First: It certainly can use background features, but background features can be a perfectly legitimate ID feature. For example, it can learn that plant species X is only found in sand, species Y is only found in sparsely vegetated soil, and species Z is found in loose gravel, and that would be a perfectly legitimate thing for a human IDer to use as well. Just two days ago I found a species where a field guide said that the most reliable way to ID to species was to ID the plant to genus, ID nearby associated species, and see which list of known associated species was a better match.

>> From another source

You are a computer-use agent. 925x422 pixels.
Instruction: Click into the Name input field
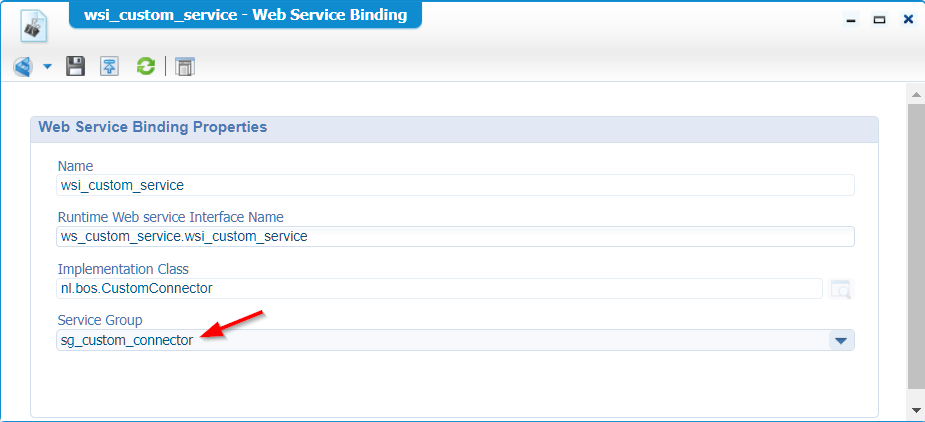coord(455,185)
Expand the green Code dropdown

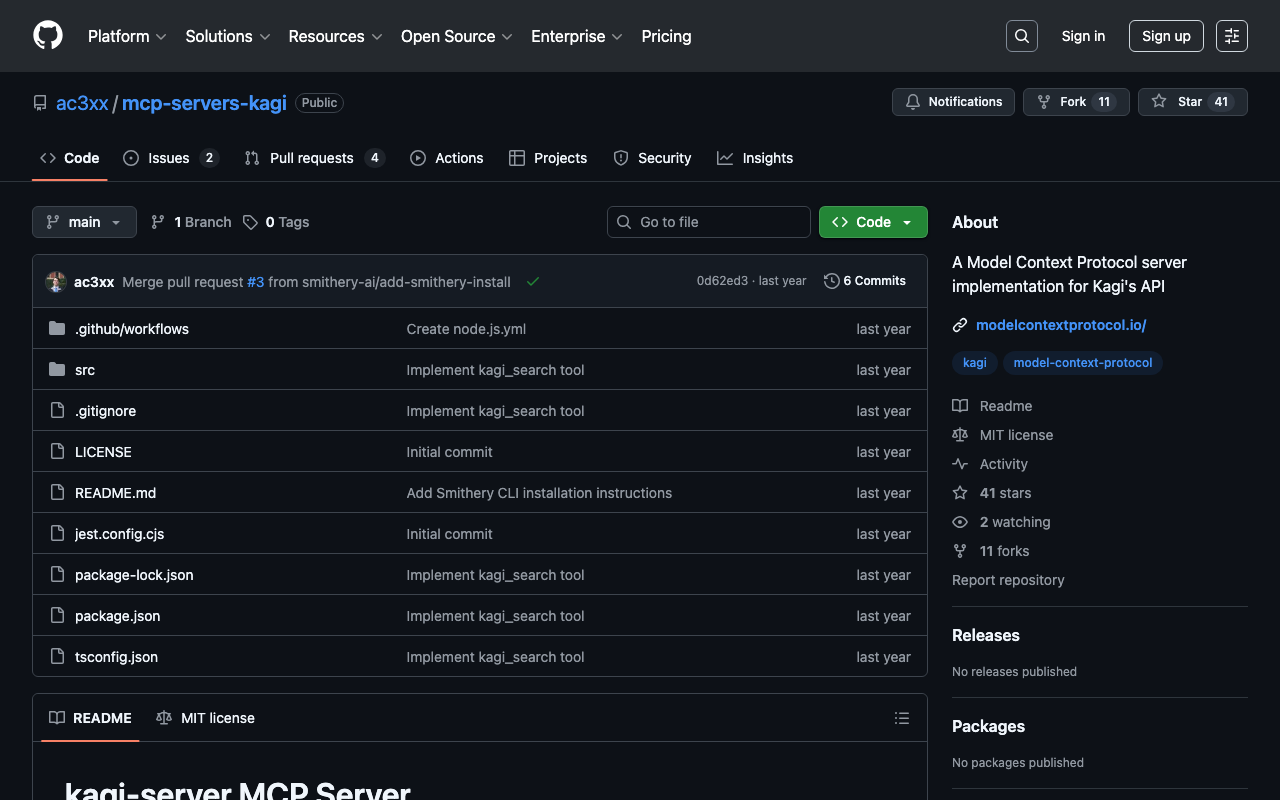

Second: The CV can learn things about the habit, flower shapes, leaf orientations, etc that are difficult to describe precisely in words with available vocabulary, or do not survive pressing in museum specimens, and consequently do not get described well in keys. Expert IDers often learn these kinds of features through experience and actually use them all the time. I have absolutely found pairs of taxa where the best ID feature to distinguish them is not in the key I learned the taxa from. I also am certainly not using ‘key’ features when I ID species flying by at 55 mph through the passenger window of a car. Because the CV isn’t learning from a key, it can learn the features that real experts actually use, not just the features that are easy to describe in words.
Third: In some cases it can learn real, statistically accurate heuristics that would be very tedious to compute by hand. Hypothetically, it could learn that fish species X has on average 300+/-50 scales, while fish species Y has on average 500+/-50. Human IDers see patterns like this too, but might just describe it as ‘species X is usually not that big’ or something. Because the actual pattern is quantitative and not qualitative, this is the kind of feature you could reasonably expect a computer to be better at learning than a human.
Sure, features like minute statistical differences aren’t good enough for high confidence on their own, but most of the time in hard taxa no single feature will be good enough for a high confidence ID on its own. This is where the key gets down to diversity in the training set. A more diverse training set forces the CV to start learning the difficult features, which is what you want. 10 pictures each in 2 different taxa will never be enough to force the CV to learn difficult rules. With 1000 pictures from 10,000,000 different observers in 100,0000 taxa, the CV is for sure going to have to learn some difficult rules to get to 80-90% accuracy, not just dumb simple rules.
Of course there is no dispute that the credit is to the human IDers who provided the dataset; the CV is just codifying, and perhaps in some cases expanding on, their knowledge.